## [UNTERSUCHTER TEXT]
•••••

Wir fahren diesen Planeten gerade an die Wand
Göttingen muss dem ökologischen Kollaps entschlossen entgegentreten
Göttingen, 1. August 2020
In einem kürzlich erschienenen Artikel auf einem Blog der Stadt Göttingen kommentiert Florian Heinz das jüngste Gespräch zwischen Extinction Rebellion Göttingen und Vertreterinnen der Stadtverwaltung (Nina Winter und Dinah Epperlein). In dem Artikel gibt Herr Heinz ein kurzes Porträt von Frau Epperlein, erklärt die Namensgebung des kommenden „Klimaplan 2030“ aus Verwaltungs-Fachsprachlicher Sicht, spricht über das „Controlling“ der Göttinger Klimastrategie und lobt die Bürger:innenbeteiligung der Stadt im aktuellen Fortschreibungsprozess des Klimaplans. Hier antwortet Johannes Brachem aus der Göttinger Ortsgruppe von Extinction Rebellion.
Lieber Herr Heinz,
ich rätsele etwas darüber, was die Botschaft Ihres Blog-Eintrags sein soll. Ist es: „Beruhigen Sie sich, die Verwaltung hat alles im Griff“? Als Mitarbeiter der Verwaltung ist es verständlich, diese Botschaft senden zu wollen. Leider haben Sie unrecht. Seit 2014 stagnieren Göttingens Treibhausgasemissionen. Der Anteil erneuerbarer Energien am gesamten Energieverbrauch lag 2018 bei 7 %[1]. Der Energieverbrauch steigt, anstatt zu sinken. Das geht aus dem Zwischenbericht zur Evaluation des „Masterplans“ hervor. Wir haben an anderer Stelle ausführlich Stellung zur bisherigen Bilanz und zur geplanten Fortschreibung bezogen. Die krassen Zielverfehlungen werden auf der Klimaplan-Website nur beiläufig und sehr schwammig erwähnt. Die Website vermittelt den Eindruck, Göttingen sei insgesamt auf einem guten Weg. Es ist eine Gute-Laune-Website, auf der die Dringlichkeit der Lage und die Drastik der notwendigen Transformation keinen Platz haben.
Die Nachbarstädte Kassel und Marburg zeigen, dass es anders geht: Beide erklärten schon im Sommer 2019 den Klimanotstand und verfolgen nun Pläne, bis 2030 klimaneutral zu werden. Göttingen ist nicht einmal auf dem Weg, bis 2050 klimaneutral zu werden und hat bisher keine Ambitionen kommuniziert, das Ziel zu verschärfen.

•••••

## [Einträge des Datensatzes]
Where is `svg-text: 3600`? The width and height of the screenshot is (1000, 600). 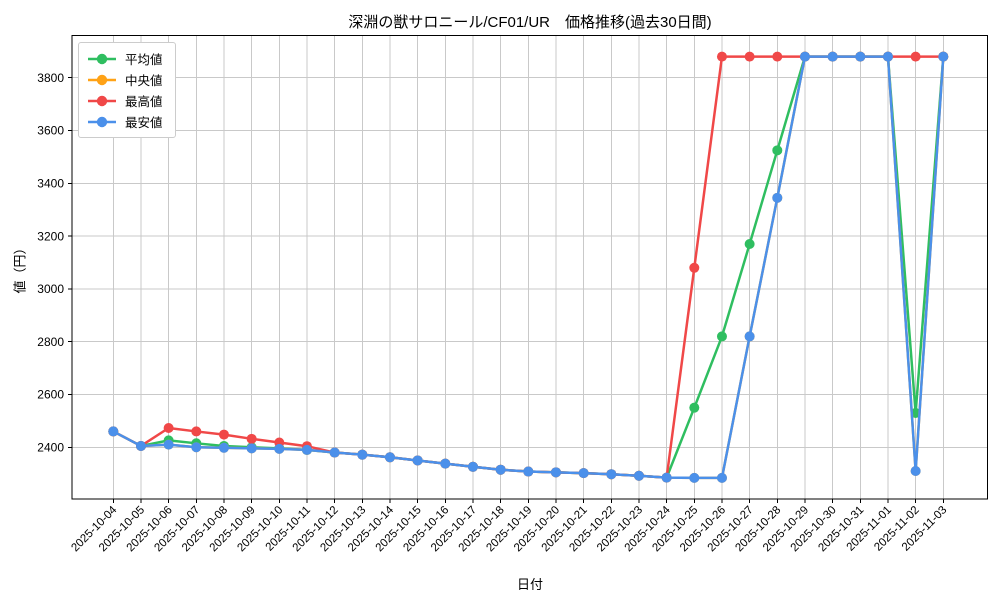 svg-text: 3600 is located at coordinates (50, 131).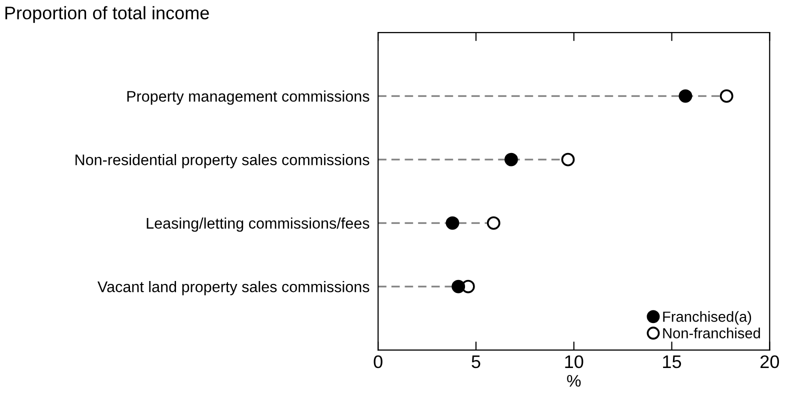  I want to click on x-tick-label: 15, so click(672, 362). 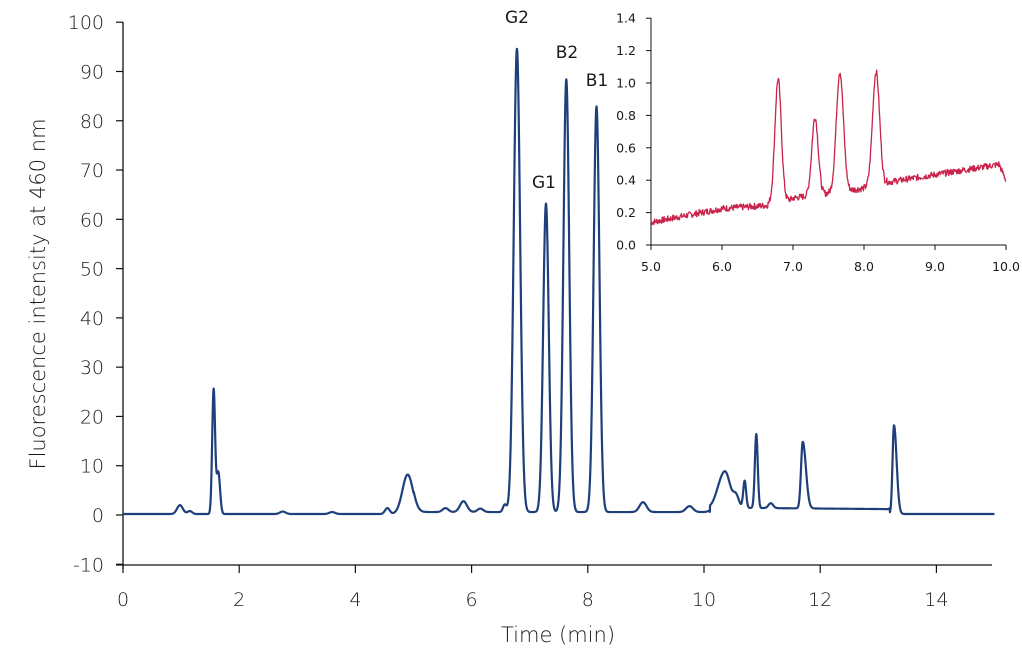 What do you see at coordinates (532, 588) in the screenshot?
I see `x-axis-ticks: 0 2 4 6 8 10 12 14` at bounding box center [532, 588].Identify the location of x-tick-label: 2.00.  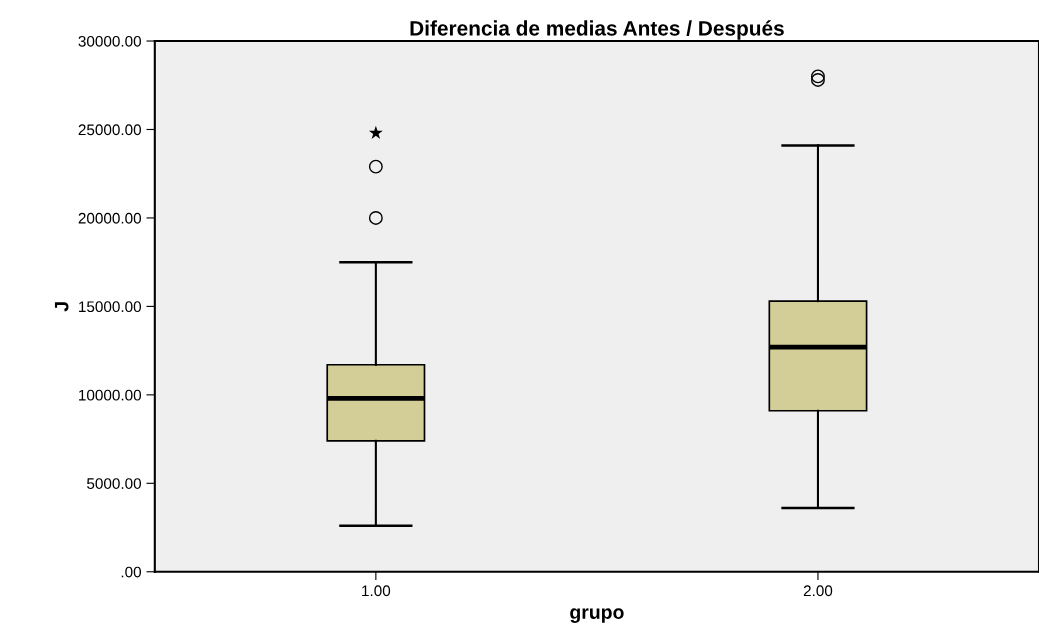
(818, 591).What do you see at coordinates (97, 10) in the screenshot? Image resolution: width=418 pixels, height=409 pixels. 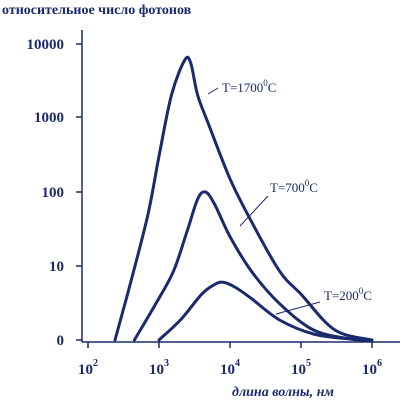 I see `y-axis-label: относительное число фотонов` at bounding box center [97, 10].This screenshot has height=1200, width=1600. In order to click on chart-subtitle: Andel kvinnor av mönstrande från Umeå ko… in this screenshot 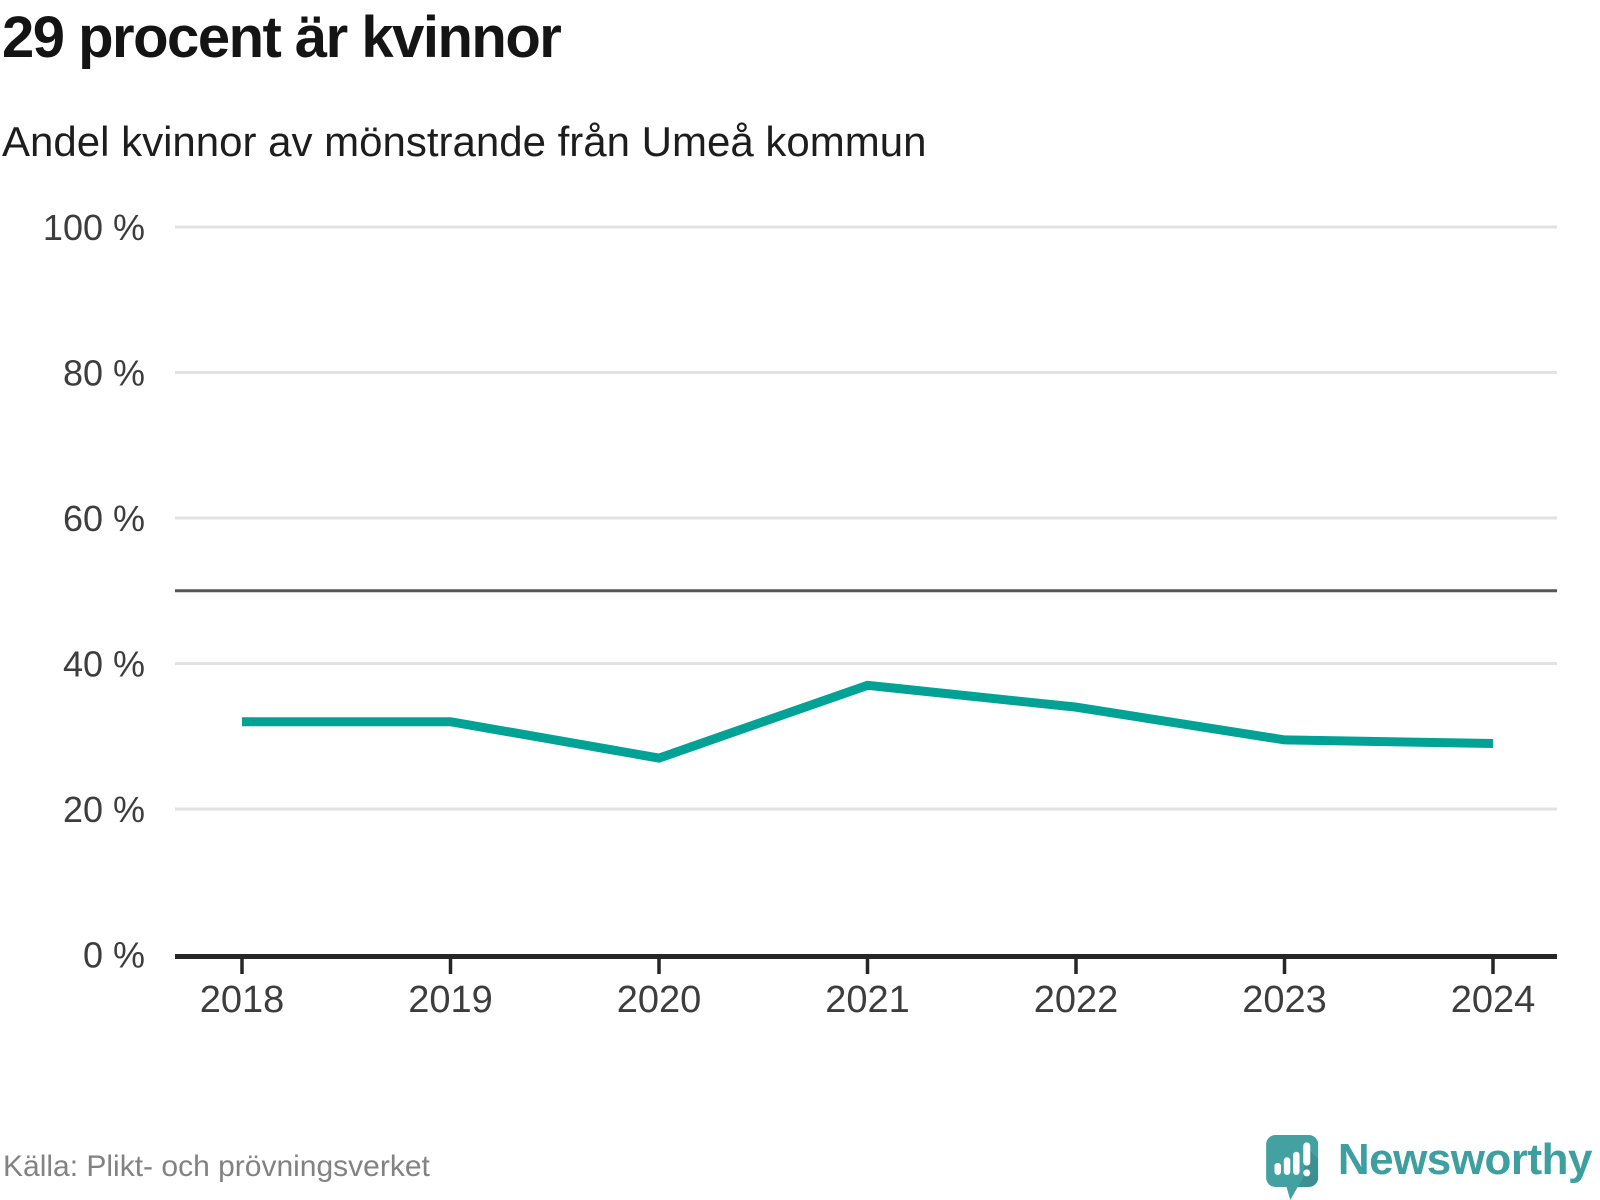, I will do `click(464, 142)`.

•••••

## [AUFGABEN]
**a)** Schreiben Sie bitte aus dem Text über Göttingens Klimapolitik die Passage von „Die Nachbarstädte Kassel“ bis „Ziel zu verschärfen.“ wortgetreu ab.
**b)** Führen Sie den Text über Göttingens Klimapolitik im Anschluss an seinen letzten Satz fort.

## [LÖSUNGEN]
**a)**
Die Nachbarstädte Kassel und Marburg zeigen, dass es anders geht: Beide erklärten schon im Sommer 2019 den Klimanotstand und verfolgen nun Pläne, bis 2030 klimaneutral zu werden. Göttingen ist nicht einmal auf dem Weg, bis 2050 klimaneutral zu werden und hat bisher keine Ambitionen kommuniziert, das Ziel zu verschärfen.

**b)**
Die mit dem Thema betrauten Verwaltungsmitarbeiter:innen, Sie eingeschlossen, tun mit Sicherheit ihr Möglichstes. Wir teilen auch die Hochachtung für Frau Epperleins außerordentliches Engagement. Doch die Transformation Göttingens zu einer klimaneutralen Stadt darf nicht auf den Schultern von wenigen Einzelpersonen abgeladen werden. Das ist in etwa so, als würden drei Menschen mit der Aufgabe betraut, ganz Göttingen zu dritt mit frischem Gemüse zu versorgen: Eine spektakuläre Unterschätzung der Aufgabe. Deshalb ist das Wirken von XR nicht als Kritik des persönlichen Einsatzes der verantwortlichen Mitarbeiter:innen der Verwaltung zu verstehen. Sie sind in einer schwierigen Situation und müssen aus begrenzten Ressourcen das Beste machen. Unsere Absicht ist, die Dringlichkeit und die Dimension der Aufgabe geradezurücken. Die Klimakrise darf nicht weiter wie ein Problem unter vielen behandelt werden, sie lässt sich nicht auf die gleiche Weise lösen, auf die Bebauungspläne beschlossen werden. Verwenden Sie deshalb Ihre Energie bitte nicht darauf, Klima-Aktivist:innen und der Öffentlichkeit zu suggerieren, es sei alles nicht so wild. Erklären Sie lieber, wann immer sie können, wie ernst die Lage wirklich ist. Das offen auszusprechen bedeutet nicht, dass Sie das Problem alleine lösen müssten. Um die Klimakrise zu bewältigen, müssen vielmehr die notwendigen Planungs- und Umsetzungsressourcen freigesetzt werden, um eine echte, grundlegende Transformation zu schaffen.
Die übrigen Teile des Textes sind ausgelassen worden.